Having passed the Legislature, three bills that could significantly increase public awareness of alleged and confirmed instances of police violence or other misconduct as well as the standards set by official policy to govern police activities are on their way to Governor Brown’s desk.


SB 1421 by Skinner (D-Berkeley)  Release of Records of Peace Officer Violence, Sexual Assaults

This bill would require, “notwithstanding any other law,” disclosure of , in the words of the Legislative Counsel’s Digest, “certain peace officer or custodial officer personnel records and records relating to specified incidents, complaints, and investigations involving peace officers and custodial officers to be made available for public inspection pursuant to the California Public Records Act.”

That information would include a record “relating to the report, investigation, or findings of any of the following:

  • “An incident involving the discharge of a firearm at a person by a peace officer or custodial officer.
  • “An incident in which the use of force by a peace officer or custodial officer against a person resulted in death, or in great bodily injury.
  • “(A)n incident in which a sustained finding was made by any law enforcement agency or oversight agency that a peace officer or custodial officer engaged in sexual assault involving a member of the public.”

More specifically disclosure would include

  • all investigative reports;
  • photographic, audio, and video evidence;
  • transcripts or recordings of interviews;
  • autopsy reports;
  • all materials compiled and presented for review to the district attorney or to any person or body charged with determining whether to file criminal charges against an officer in connection with an incident, or whether the officer’s action was consistent with law and agency policy for purposes of discipline or administrative action, or what discipline to impose or corrective action to take;
  • documents setting forth findings or recommended findings; and copies of disciplinary records relating to the incident, including any letters of intent to impose discipline, any documents reflecting modifications of discipline due to the Skelly or grievance process, and letters indicating final imposition of discipline or other documentation reflecting implementation of corrective action.

Records so disclosed could be redacted only

  • to remove personal data or information such as a home address, telephone number, or identities of family members, other than the names and work-related information of peace officers and custodial officers,
  • to preserve the anonymity of complainants and witnesses, or
  • to protect confidential medical, financial, or other information in which disclosure “would cause an unwarranted invasion of personal privacy that clearly outweighs the strong public interest in records about misconduct by peace officers and custodial officers,” or
  • “where there is a specific, particularized reason to believe that disclosure would pose a significant danger to the physical safety of the peace officer, custodial officer, or others.”

The bill would allow the delay of disclosure, as specified, for records relating to an open investigation or court proceeding, subject to certain limitations.
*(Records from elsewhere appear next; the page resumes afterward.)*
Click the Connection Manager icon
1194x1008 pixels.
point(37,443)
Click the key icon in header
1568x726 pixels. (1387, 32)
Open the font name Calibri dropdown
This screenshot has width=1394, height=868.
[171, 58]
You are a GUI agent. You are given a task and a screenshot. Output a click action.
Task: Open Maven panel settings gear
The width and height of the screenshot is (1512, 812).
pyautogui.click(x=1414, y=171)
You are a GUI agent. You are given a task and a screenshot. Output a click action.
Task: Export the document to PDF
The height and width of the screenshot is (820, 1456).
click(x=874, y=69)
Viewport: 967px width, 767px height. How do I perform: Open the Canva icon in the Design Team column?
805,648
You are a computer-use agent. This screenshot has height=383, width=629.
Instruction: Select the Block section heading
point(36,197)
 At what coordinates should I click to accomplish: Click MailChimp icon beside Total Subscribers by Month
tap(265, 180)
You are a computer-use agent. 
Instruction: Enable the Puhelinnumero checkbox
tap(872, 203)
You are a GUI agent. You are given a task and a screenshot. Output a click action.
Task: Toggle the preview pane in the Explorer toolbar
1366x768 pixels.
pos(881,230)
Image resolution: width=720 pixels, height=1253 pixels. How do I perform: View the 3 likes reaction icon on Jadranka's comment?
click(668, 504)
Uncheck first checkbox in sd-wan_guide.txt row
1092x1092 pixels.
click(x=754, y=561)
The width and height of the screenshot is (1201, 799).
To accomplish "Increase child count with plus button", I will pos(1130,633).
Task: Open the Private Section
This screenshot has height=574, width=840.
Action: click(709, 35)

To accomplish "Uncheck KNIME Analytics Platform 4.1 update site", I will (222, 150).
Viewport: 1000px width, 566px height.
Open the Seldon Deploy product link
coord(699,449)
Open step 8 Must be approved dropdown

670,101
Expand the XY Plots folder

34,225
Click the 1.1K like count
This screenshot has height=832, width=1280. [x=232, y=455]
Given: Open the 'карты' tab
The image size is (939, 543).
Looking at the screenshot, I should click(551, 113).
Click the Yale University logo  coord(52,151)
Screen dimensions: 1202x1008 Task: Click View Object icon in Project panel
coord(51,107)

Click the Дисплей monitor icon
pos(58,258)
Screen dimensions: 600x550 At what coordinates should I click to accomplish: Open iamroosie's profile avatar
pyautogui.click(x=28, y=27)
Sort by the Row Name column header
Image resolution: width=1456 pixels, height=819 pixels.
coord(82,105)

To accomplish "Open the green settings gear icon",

And a provision that might reduce the rate of disclosure under the bill states: “A record of a civilian complaint, or the investigations, findings, or dispositions of that complaint, shall not be released pursuant to this section if the complaint is frivolous . . . or if the complaint is unfounded.”


AB 748 by Ting (D-San Francisco)  Release of Recording Depicting Peace Officer’s Use of Force

This bill would allow a video or audio recording that relates to an incident involving a peace officer’s use of force, or involving a violation of law or agency policy by a peace officer, to be withheld for 45 calendar days, subject to extensions, if disclosure would substantially interfere with an active investigation. The bill would allow the recording to be withheld if the public interest in withholding the video or audio recording clearly outweighs the public interest in disclosure because the release of the recording would, based on the facts and circumstances depicted in the recording, violate the reasonable expectation of privacy of a subject depicted in the recording, in which case the bill would allow the recording to be redacted to protect that interest. If the agency demonstrated that the reasonable expectation of privacy of a subject depicted in the recording could not adequately be protected through redaction, the bill would require that the recording be promptly disclosed to a subject in the recording or his or her immediate family, if deceased.


SB 978 by Bradford (D-Gardena) Online Postng of Law Enforcement Policies, Standards, Practices

This bill would require the Commission on Peace Officer Standards and Training, as well as all local law enforcement agencies, to “conspicuously post on their Internet Web sites all current standards, policies, practices, operating procedures, and education and training materials that would otherwise be available to the public if a request was made pursuant to the California Public Records Act.” The bill would take effect in January 2020.